CBI is suspecting that a firm, iSEC securities, which was started by Pande and engaged by NSE, could be running a big operation of illegal surveillance by tapping phones with illegal equipment. CBI, sources said, has discovered facility to tap around 120 calls simultaneously with four MTNL lines — each with a capacity of 30 lines — in place at NSE office.
At the time, some NSE officials had allegedly tried to dispose of the tapping machine as e-waste, sources alleged. CBI has also gathered evidence of payments of at least Rs 4.5 crore to a firm related to Pandey in lieu of discovering “security vulnerabilities at the NSE”, officials said.
It is also being probed if Pandey used imported surveillance equipment and tapped phones. The tapping exercise was allegedly stopped after reports of the co-location scam started tumbling out in 2017-18.
Searches were conducted at around 18 locations across India on Friday, including Delhi-NCR, Chandigarh, Lucknow, Kota, Mumbai and Pune, officials said adding that voice samples, transcripts of calls and a “raid server” have been recovered from office of the firm located in Jogeshwari, Mumbai. Sleuths also seized 25 desktops and two laptops with incriminating data.

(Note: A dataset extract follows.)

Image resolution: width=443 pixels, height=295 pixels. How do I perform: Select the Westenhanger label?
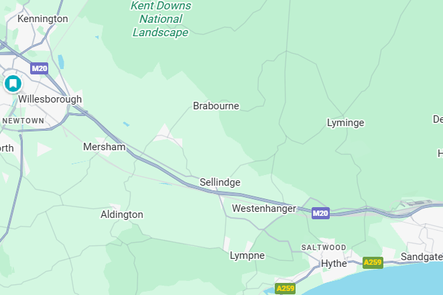point(264,209)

CBI’s FIR comes on the directions of the home ministry. According to the MHA’s complaint, iSEC securities was tasked with conducting illegal surveillance of NSE employees by its former chiefs. After he returned to the service, Pandey’s relatives took over as directors of iSEC securities with the contract of security audit of NSE servers but failed to flag the breaches which led to the “co-location scam”.

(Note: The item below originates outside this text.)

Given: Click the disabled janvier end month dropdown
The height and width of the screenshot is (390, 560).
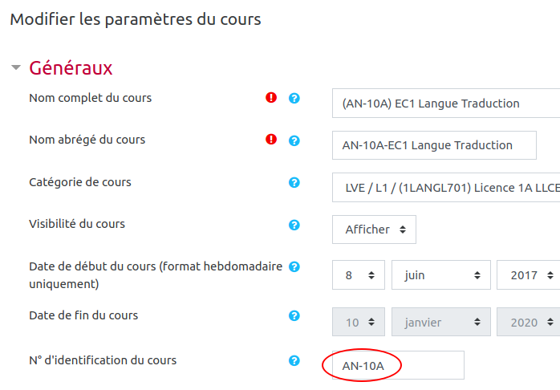Looking at the screenshot, I should click(440, 323).
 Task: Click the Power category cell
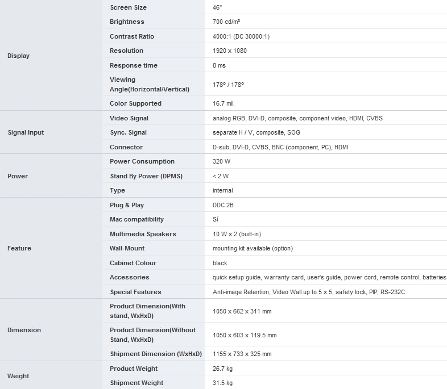(18, 176)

“CBI has registered a case against a private company based at New Delhi, its then directors and other officials and four officials of NSE, Mumbai including then MD, then DMD, then executive vice-president, then head (Premises) and others on a reference from the home ministry in connection with alleged illegal interception of telephones of NSE employees carried out by its top management in collusion with the private company,” CBI spokesperson RC Joshi said.
As per CBI, the company was allegedly engaged in the guise of conducting ‘periodic study of cyber vulnerabilities’ at NSE. “It was further alleged that top officials of NSE issued agreement/work orders in favour of the private company and illegally intercepted the phone calls of its employees by installing machines, in contravention of provisions under the Indian Telegraph Act,” Joshi added.
No permission for this activity was taken from the competent authority as provided under Section 5 of the Act and no consent of the employees of NSE was also taken in this matter, CBI has claimed. It has also been alleged that the transcripts of these calls were provided by the company and received by senior officials of NSE even as an amount of Rs 4.45 crore was allegedly paid to the company for this activity.